## Extracted material
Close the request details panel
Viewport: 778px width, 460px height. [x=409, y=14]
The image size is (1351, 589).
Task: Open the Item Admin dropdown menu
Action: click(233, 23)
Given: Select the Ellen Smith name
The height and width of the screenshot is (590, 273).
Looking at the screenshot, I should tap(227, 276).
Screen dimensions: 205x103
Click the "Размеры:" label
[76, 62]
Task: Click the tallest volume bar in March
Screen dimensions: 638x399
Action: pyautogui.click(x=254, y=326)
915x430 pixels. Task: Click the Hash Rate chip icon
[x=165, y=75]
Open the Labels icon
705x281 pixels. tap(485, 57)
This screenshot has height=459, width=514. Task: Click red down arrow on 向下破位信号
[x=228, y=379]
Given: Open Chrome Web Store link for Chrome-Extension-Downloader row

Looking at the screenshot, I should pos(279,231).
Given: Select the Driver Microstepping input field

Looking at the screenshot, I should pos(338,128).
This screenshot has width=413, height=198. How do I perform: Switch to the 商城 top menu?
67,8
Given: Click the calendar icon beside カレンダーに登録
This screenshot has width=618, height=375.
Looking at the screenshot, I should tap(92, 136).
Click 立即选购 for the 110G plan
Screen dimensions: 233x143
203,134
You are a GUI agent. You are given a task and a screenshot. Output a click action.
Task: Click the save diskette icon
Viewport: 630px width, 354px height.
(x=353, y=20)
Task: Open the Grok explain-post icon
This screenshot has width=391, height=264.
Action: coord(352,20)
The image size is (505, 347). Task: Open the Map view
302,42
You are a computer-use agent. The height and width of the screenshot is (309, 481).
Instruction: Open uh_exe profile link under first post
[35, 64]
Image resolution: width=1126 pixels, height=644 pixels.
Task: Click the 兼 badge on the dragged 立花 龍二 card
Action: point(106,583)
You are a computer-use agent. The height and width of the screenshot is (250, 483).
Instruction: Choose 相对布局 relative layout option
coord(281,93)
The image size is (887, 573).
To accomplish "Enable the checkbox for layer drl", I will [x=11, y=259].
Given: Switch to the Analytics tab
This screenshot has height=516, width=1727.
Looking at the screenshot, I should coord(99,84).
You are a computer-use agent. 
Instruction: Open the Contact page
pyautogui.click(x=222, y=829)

## Directions for this task
In full and without alteration, output the listing.

## Response below
Close the request details panel
Viewport: 778px width, 460px height. [x=409, y=14]
The image size is (1351, 589).
Task: Open the Item Admin dropdown menu
Action: click(233, 23)
Given: Select the Ellen Smith name
The height and width of the screenshot is (590, 273).
Looking at the screenshot, I should tap(227, 276).
Screen dimensions: 205x103
Click the "Размеры:" label
[76, 62]
Task: Click the tallest volume bar in March
Screen dimensions: 638x399
Action: pyautogui.click(x=254, y=326)
915x430 pixels. Task: Click the Hash Rate chip icon
[x=165, y=75]
Open the Labels icon
705x281 pixels. tap(485, 57)
This screenshot has height=459, width=514. Task: Click red down arrow on 向下破位信号
[x=228, y=379]
Given: Open Chrome Web Store link for Chrome-Extension-Downloader row

Looking at the screenshot, I should pos(279,231).
Given: Select the Driver Microstepping input field

Looking at the screenshot, I should pos(338,128).
This screenshot has width=413, height=198. How do I perform: Switch to the 商城 top menu?
67,8
Given: Click the calendar icon beside カレンダーに登録
This screenshot has width=618, height=375.
Looking at the screenshot, I should tap(92, 136).
Click 立即选购 for the 110G plan
Screen dimensions: 233x143
203,134
You are a GUI agent. You are given a task and a screenshot. Output a click action.
Task: Click the save diskette icon
Viewport: 630px width, 354px height.
(x=353, y=20)
Task: Open the Grok explain-post icon
This screenshot has width=391, height=264.
Action: coord(352,20)
The image size is (505, 347). Task: Open the Map view
302,42
You are a computer-use agent. The height and width of the screenshot is (309, 481).
Instruction: Open uh_exe profile link under first post
[35, 64]
Image resolution: width=1126 pixels, height=644 pixels.
Task: Click the 兼 badge on the dragged 立花 龍二 card
Action: point(106,583)
You are a computer-use agent. The height and width of the screenshot is (250, 483).
Instruction: Choose 相对布局 relative layout option
coord(281,93)
The image size is (887, 573).
To accomplish "Enable the checkbox for layer drl", I will [x=11, y=259].
Given: Switch to the Analytics tab
This screenshot has height=516, width=1727.
Looking at the screenshot, I should coord(99,84).
You are a computer-use agent. 
Instruction: Open the Contact page
pyautogui.click(x=222, y=829)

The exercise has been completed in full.